We’re entering an age of every-country-for-itself. Tariffs are coming in faster than we can process, as the main promoter of an integrated global order, the U.S., makes a 180-degree pivot. The trust cultivated over the last 90 years will not be easily restored, even if the U.S. returns to its previous ways.
But what’s driving this push by the new American administration to isolate their country? They say that they want to repatriate manufacturing jobs that were lost overseas, and to return to an age of prosperity last seen decades ago.
They refer to the 1950s and the first half of the 1960s, a golden age of job prosperity for many people, not just in the U.S., but also in Canada, western Europe and beyond. The world had just finished tearing itself apart in World War II, and countries were all busy rebuilding themselves. There were affordable houses readily available, families were able to live comfortably on even a single income, and factory jobs offered benefits long since lost, such as generous pension plans.
Starting in the late 1960s, however, inflation set in, wages stagnated, factory jobs began to be lost to overseas competition, and poverty began to climb, particularly for blue collar workers. Houses became ever less affordable, costs of raising a family shot up, and resentment set in, as people longed for what they considered to be their entitlements.

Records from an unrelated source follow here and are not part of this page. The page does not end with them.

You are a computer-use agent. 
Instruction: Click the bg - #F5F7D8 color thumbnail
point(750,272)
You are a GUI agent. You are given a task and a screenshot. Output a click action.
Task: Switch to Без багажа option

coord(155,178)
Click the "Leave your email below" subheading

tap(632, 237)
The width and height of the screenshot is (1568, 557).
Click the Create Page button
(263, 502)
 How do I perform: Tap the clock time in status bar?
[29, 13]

Yet this prosperous period only lasted for about fifteen years, powered by the recovery from the huge shocks of a great depression followed by a massive global conflict that the period from the 1930s to the mid 1940s were marked by widespread misery, do we have any other periods of prosperity that we can point to when trying to return to the past?

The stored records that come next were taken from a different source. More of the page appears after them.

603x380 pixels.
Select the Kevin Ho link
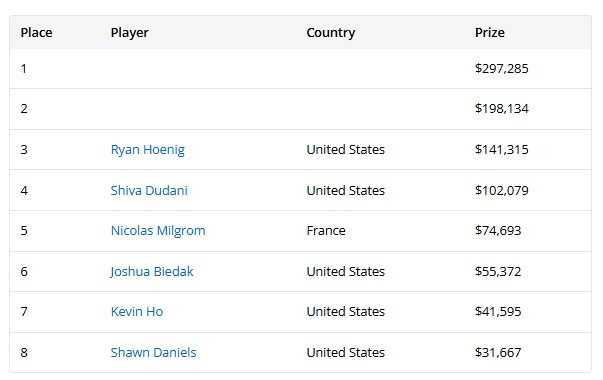[x=137, y=312]
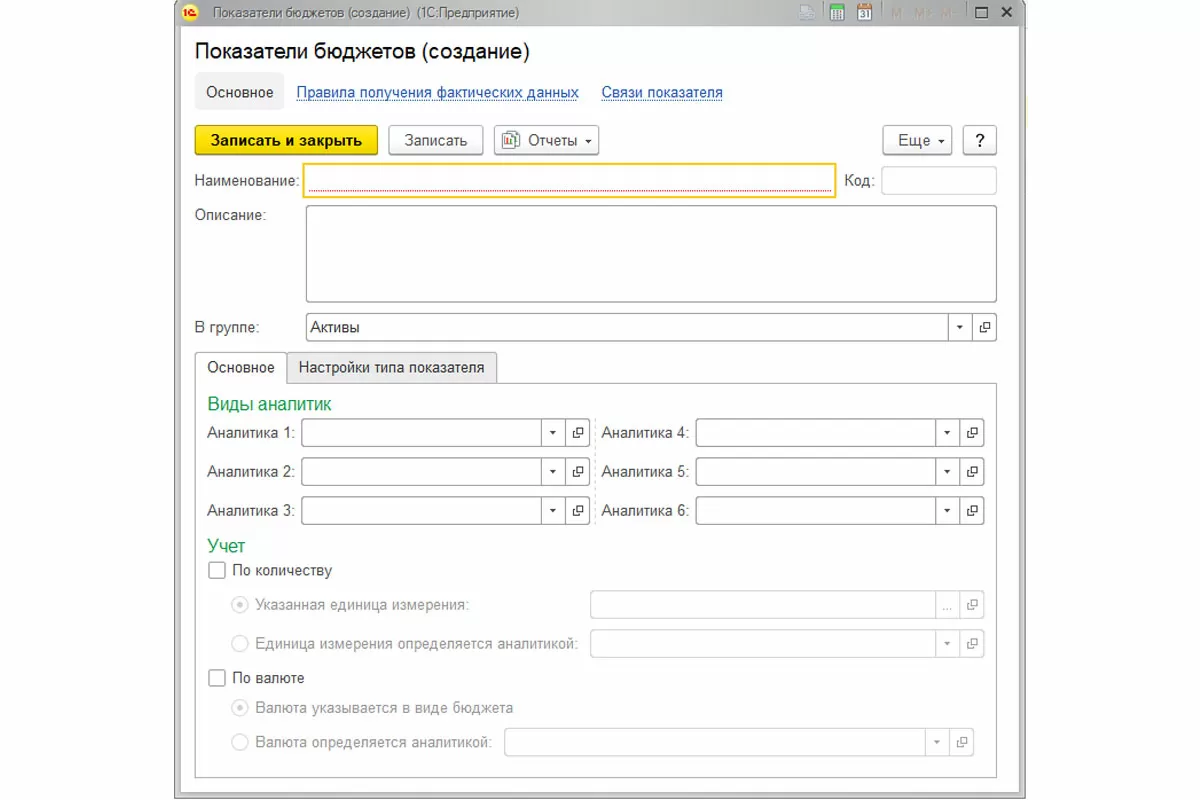
Task: Click the open icon next to Аналитика 4
Action: coord(972,433)
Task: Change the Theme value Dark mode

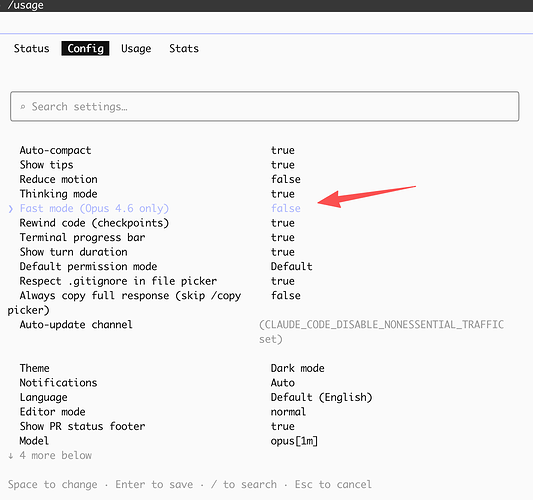Action: [297, 368]
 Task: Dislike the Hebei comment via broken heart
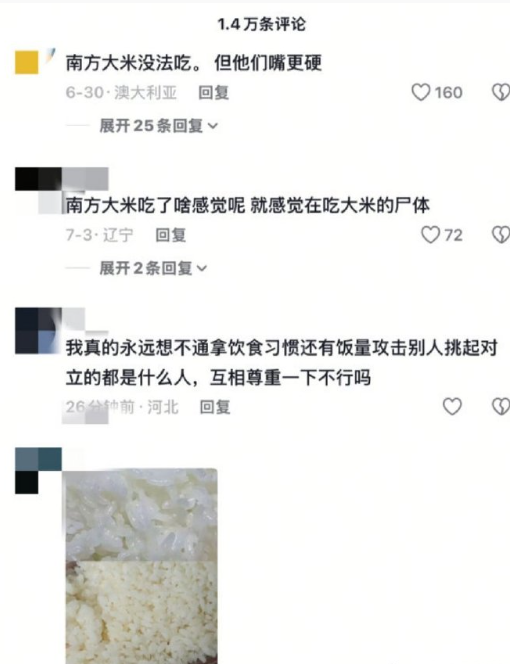click(x=501, y=406)
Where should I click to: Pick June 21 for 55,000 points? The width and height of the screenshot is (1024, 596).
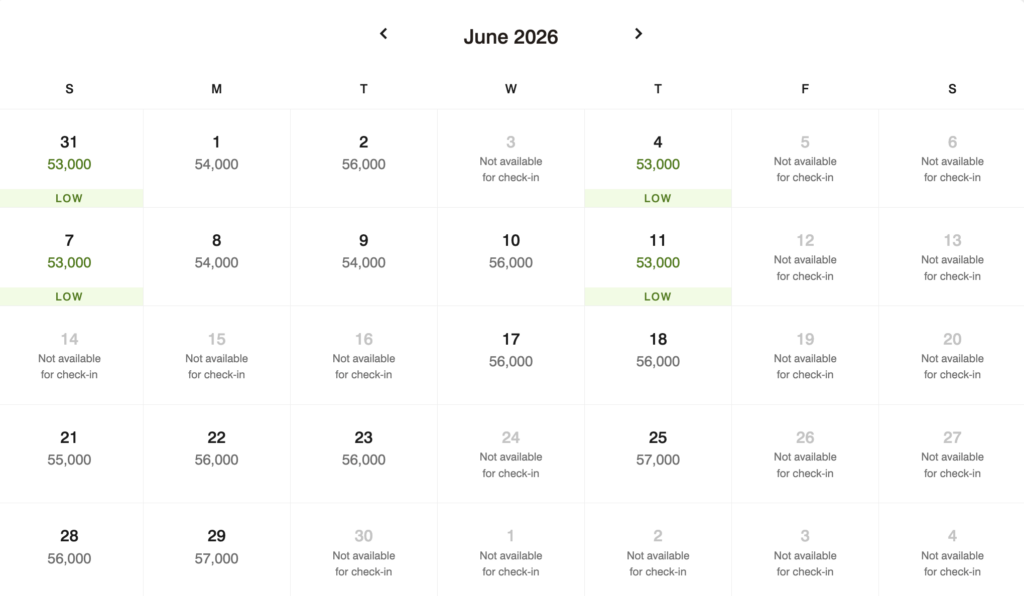(69, 449)

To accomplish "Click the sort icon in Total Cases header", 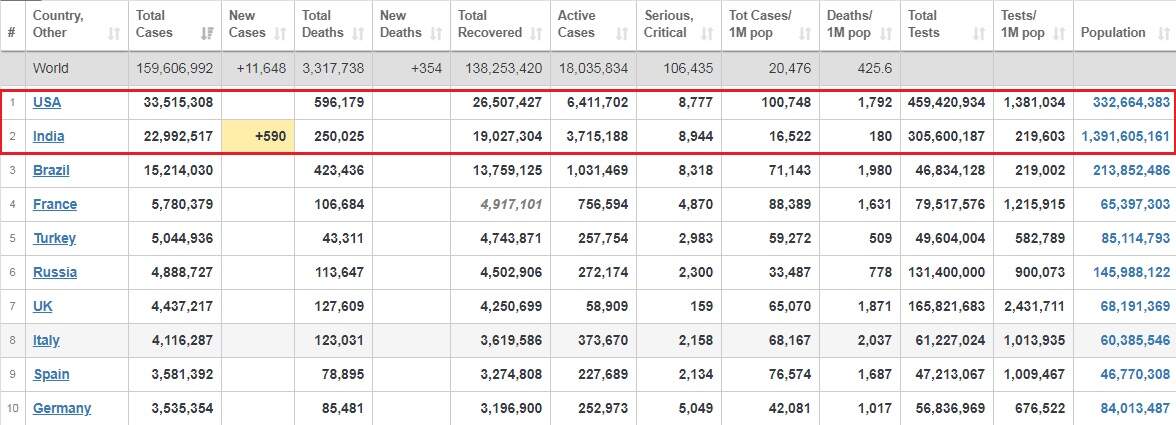I will (x=207, y=33).
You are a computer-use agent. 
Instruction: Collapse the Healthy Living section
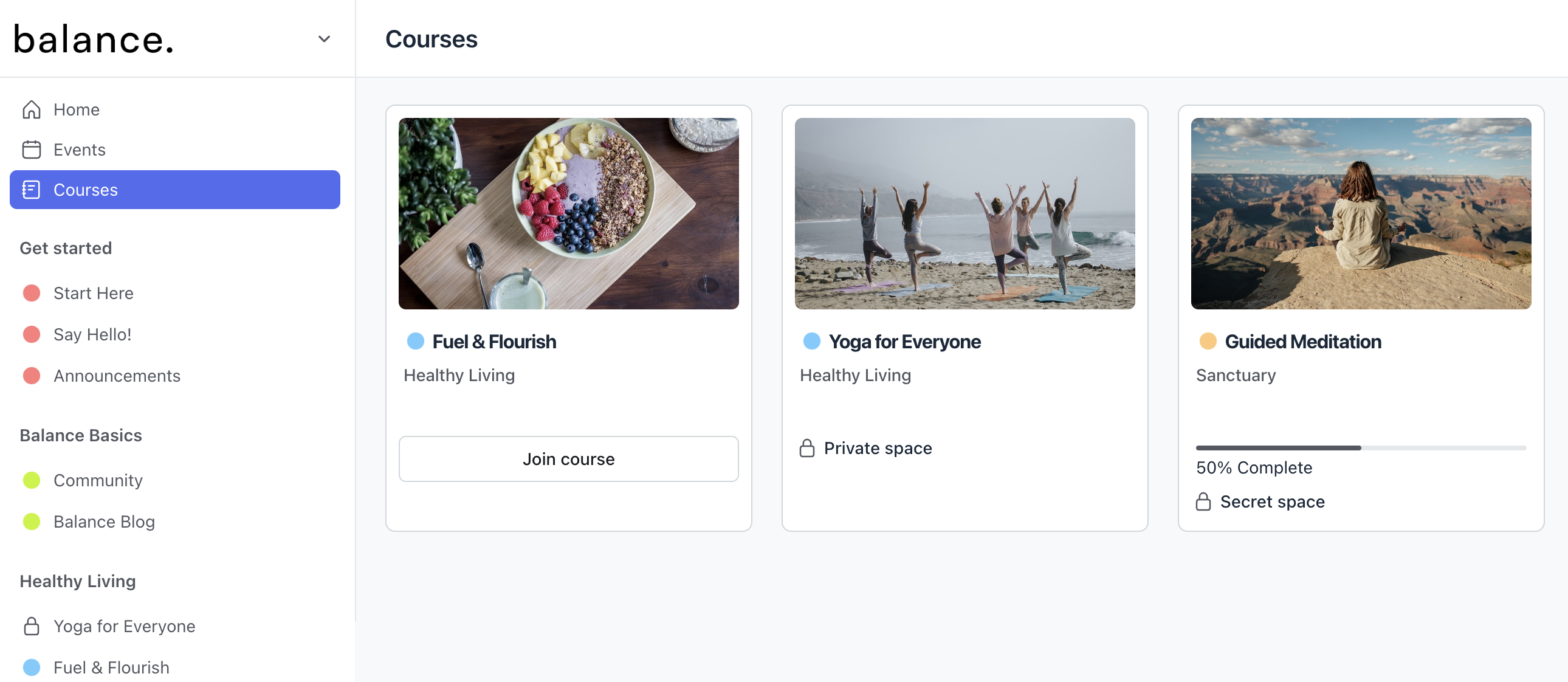[x=77, y=581]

Even before the great depression, poverty was widespread. Many people worked on small farms, and all that was necessary to set off hard times and hunger was a bad drought. Pensions were very rare, and the elderly depended on their children to survive.
With the MAGA movement fixated on getting back to a period that lasted for a little more than a decade, and which was over 60 years in the past, they should ask themselves whether there’s any chance of success. Creating prosperity is an extremely complicated challenge, but simply trying to recreate a brief period from several generations back isn’t the answer, especially when the factory jobs they’re trying to bring back will probably be lost to robots within another generation regardless.
Published in the Pontiac Journal on April 23, 2025.